Directions for the data below: repeat exactly the lines from the one with "The image size is (1005, 772)." through the one with "Screen dimensions: 730x542", both included, and omit all pictures.

-----

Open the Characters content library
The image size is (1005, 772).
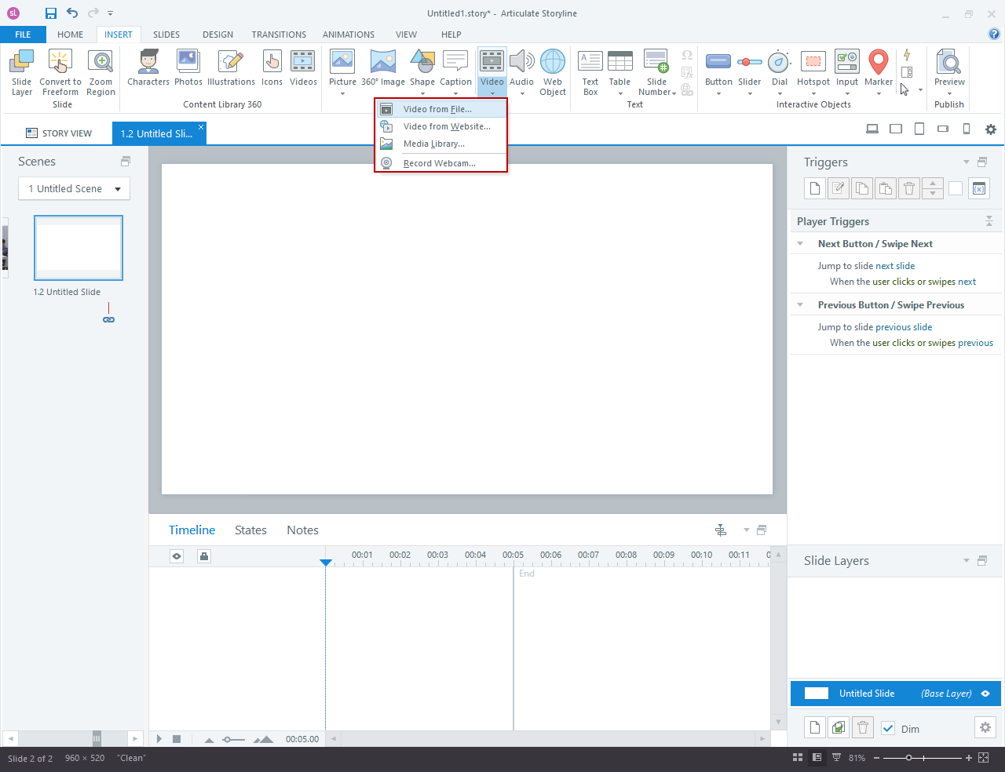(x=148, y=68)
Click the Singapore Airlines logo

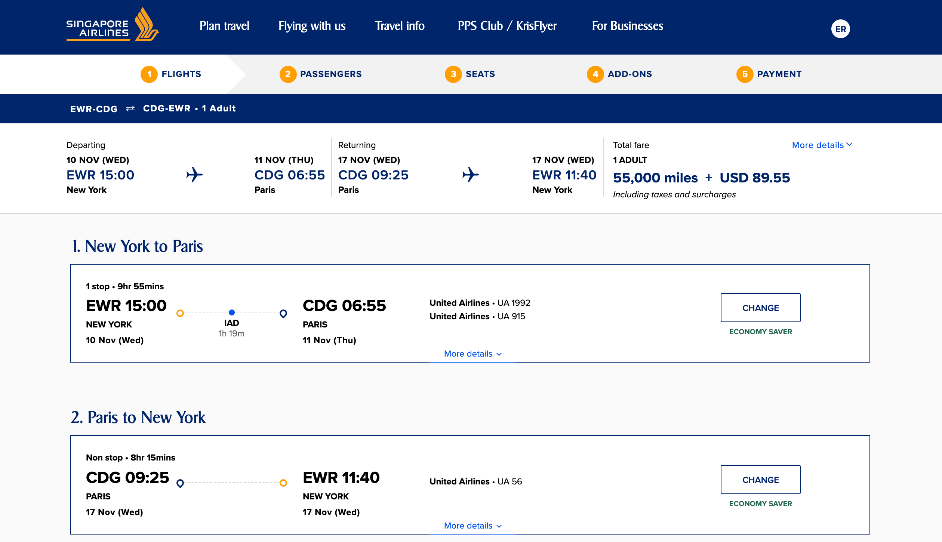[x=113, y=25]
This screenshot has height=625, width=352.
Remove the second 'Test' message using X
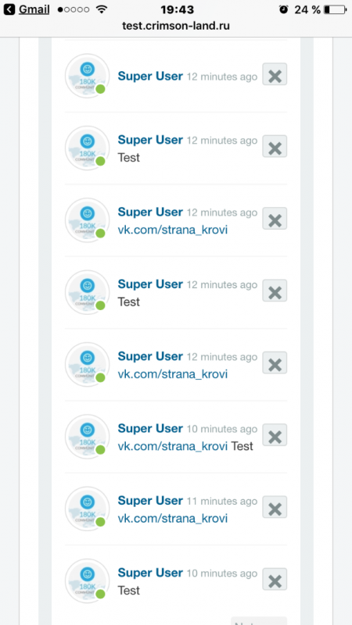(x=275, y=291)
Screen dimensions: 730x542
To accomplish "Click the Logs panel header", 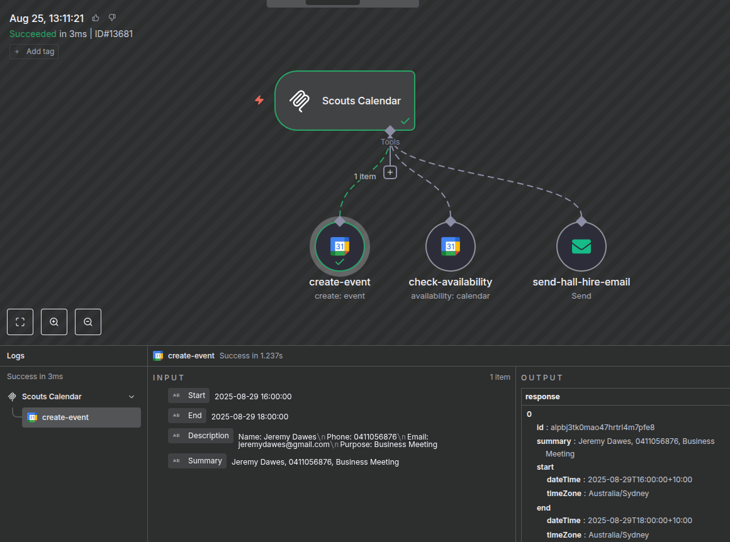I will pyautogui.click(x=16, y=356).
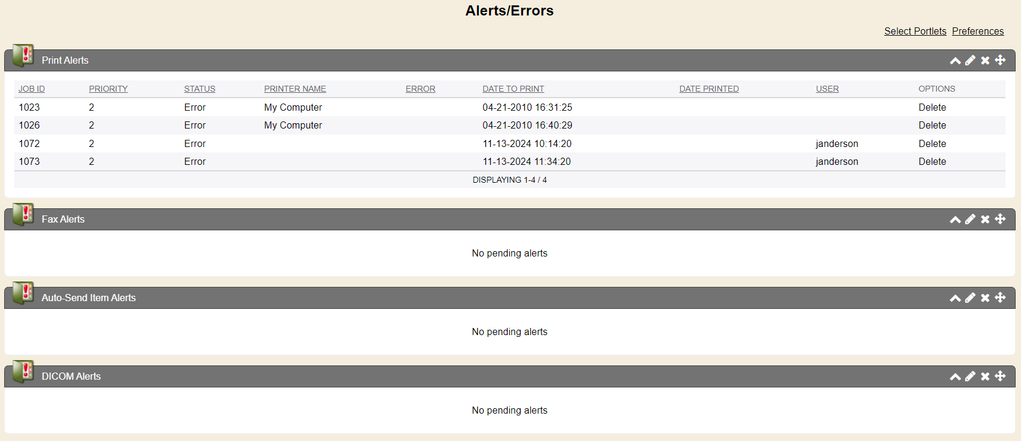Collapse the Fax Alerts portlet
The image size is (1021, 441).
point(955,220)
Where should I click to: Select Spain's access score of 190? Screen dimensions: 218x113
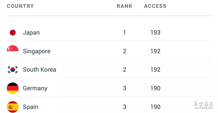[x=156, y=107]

-----

Response box:
The image size is (1005, 772).
(x=148, y=68)
Click the Singapore Airlines logo

[x=113, y=25]
This screenshot has height=625, width=352.
Remove the second 'Test' message using X
(x=275, y=291)
Screen dimensions: 730x542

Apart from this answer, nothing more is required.